Adding a PoC label as well just to make it clear this is early stages and needs all the help it can get :)

lloydmeta commented 6 years ago

@ExpHP so, I managed to get rid of the PluckedValue thing by leaning on Field<Name, Value> as a wrapper instead :) Thanks for pushing me towards getting rid of one more unnecessary task :)

ExpHP commented 6 years ago

So, unfortunately, it doesn't really surprise me that one of those tests didn't work, and I'm pretty sure it's impossible to fix. The fundamental problem is that the only feasible way to let primitive and std types like u32 transform into u32 is with a blanket impl for T -> T, and this must necessarily overlap with the specialized impls on HList.

Well, I shouldn't say that's the only feasible way. It's clear from the Haskell package's README how they handle it:

An explicit list of types is needed to be able to stop type recursion; this is currently limited to numeric types and Char.

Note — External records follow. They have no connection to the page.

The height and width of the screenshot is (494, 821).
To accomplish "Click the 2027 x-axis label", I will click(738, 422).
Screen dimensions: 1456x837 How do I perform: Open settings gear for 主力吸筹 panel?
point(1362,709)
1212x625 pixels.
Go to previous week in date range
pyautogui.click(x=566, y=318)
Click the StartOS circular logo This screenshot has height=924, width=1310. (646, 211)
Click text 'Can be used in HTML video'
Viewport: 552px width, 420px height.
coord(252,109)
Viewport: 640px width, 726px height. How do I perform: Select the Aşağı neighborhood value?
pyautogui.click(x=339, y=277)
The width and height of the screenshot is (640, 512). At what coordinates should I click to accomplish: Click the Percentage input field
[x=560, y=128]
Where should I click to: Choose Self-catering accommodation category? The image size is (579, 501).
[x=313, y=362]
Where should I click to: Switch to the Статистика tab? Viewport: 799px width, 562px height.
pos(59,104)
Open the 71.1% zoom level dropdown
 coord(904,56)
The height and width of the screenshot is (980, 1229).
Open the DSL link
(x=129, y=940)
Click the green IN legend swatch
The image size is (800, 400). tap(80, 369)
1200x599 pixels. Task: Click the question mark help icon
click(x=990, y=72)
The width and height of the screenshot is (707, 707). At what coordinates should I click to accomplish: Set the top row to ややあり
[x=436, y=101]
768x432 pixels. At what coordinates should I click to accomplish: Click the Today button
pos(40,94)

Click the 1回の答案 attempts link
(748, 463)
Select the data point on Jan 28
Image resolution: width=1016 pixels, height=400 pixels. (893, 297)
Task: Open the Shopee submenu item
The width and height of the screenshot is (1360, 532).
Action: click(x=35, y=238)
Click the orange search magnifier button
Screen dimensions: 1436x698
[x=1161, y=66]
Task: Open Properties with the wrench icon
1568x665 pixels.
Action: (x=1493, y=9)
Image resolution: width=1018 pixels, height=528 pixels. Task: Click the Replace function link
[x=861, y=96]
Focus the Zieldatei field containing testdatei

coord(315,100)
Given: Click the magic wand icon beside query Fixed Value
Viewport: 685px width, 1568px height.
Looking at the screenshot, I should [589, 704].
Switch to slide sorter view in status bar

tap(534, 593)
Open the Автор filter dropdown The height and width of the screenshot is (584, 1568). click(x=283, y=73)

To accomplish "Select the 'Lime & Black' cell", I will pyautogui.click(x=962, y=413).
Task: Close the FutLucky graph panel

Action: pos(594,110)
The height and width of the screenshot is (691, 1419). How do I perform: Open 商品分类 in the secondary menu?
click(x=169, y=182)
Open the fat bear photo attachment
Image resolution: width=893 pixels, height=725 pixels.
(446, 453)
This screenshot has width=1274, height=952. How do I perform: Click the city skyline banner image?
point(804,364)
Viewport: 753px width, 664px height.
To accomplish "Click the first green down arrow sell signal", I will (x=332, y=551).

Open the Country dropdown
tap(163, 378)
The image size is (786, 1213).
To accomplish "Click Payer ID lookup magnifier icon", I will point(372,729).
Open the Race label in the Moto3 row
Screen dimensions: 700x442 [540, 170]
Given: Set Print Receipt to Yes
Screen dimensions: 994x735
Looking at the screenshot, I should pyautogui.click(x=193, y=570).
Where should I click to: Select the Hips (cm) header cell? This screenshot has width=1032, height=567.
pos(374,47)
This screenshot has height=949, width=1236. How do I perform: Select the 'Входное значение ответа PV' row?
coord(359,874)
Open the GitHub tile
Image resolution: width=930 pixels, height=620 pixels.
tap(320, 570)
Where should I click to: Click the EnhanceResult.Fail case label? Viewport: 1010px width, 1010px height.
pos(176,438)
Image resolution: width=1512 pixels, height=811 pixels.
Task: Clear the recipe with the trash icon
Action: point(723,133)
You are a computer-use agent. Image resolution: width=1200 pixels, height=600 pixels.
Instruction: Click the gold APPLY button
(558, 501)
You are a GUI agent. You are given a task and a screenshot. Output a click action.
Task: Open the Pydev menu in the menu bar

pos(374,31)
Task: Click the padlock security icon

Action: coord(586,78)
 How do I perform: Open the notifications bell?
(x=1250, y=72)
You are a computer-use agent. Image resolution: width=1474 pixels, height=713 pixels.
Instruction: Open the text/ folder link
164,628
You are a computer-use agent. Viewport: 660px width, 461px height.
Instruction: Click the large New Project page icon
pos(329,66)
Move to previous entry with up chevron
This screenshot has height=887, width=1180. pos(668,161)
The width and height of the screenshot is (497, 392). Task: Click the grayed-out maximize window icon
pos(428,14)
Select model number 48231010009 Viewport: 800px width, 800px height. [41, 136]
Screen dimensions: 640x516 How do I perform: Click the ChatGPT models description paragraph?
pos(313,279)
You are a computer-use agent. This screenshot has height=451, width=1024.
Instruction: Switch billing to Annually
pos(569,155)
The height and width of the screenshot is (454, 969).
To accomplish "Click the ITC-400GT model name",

which is a pretty serious limitation.

IMO, it is too easy to see the man behind the curtain, and it's too easy to break working impls by removing a field from the source type or adding one to the target type.

ExpHP commented 6 years ago

Absolutely insane idea. Make of this what you will.

#[derive(FlatLabelledGeneric)]
struct Field {
    apples: u32,
    oranges: u32,
}

#[derive(FlatLabelledGeneric)]
struct Thing {
    number: u32,
    #[frunk(flatten)]
    field: Field,
    string: String,
}

// <Thing as FlatLabelledGeneric>::Repr will be
//
// Hlist![
//     field!("number", u32),
//     field!("field.apples", u32),
//     field!("field.oranges", u32),
//     field!("string", String),
// ]
//
// where field!("string literal", ...) is understood to construct the type-level
// string corresponding to that literal
//
// the fields added through #[frunk(flatten)] are produced without
// knowledge of that type's definition, with the help of this trait:

/// Prefixes every field name in an HList of Fields with a fixed string.
trait PrefixFieldLabels<PrefixStr> {
    type Prefixed;

    fn prefix_field_labels(self) -> Self::Prefixed;
}

With that, the implementation of transmogrify becomes:

let repr = FlatLabelledGeneric::into(self);
let mogged = repr.sculpt();
FlatLabelledGeneric::from(mogged)

and correctly handles all fields, at the cost of the user needing to maintain the #[frunk(flatten)] tags.

lloydmeta commented 6 years ago

Absolutely insane idea. Make of this what you will.

That's a really cool idea :D I'd probably need a bunch more time to explore it and build something that works 😄 I think one challenge there might be finding a way to unflatten the keys back out; super interesting though and I'm keen to explore in a follow up attempt to improve this !

lloydmeta commented 6 years ago

Gonna merge this in for now since it feels mostly Good Enough and I don't want Perfect to be the enemy of Good. ; I think the overall traits + type-param signatures will probably remain more-or-less the same and we can always re-iterate on the implementation later.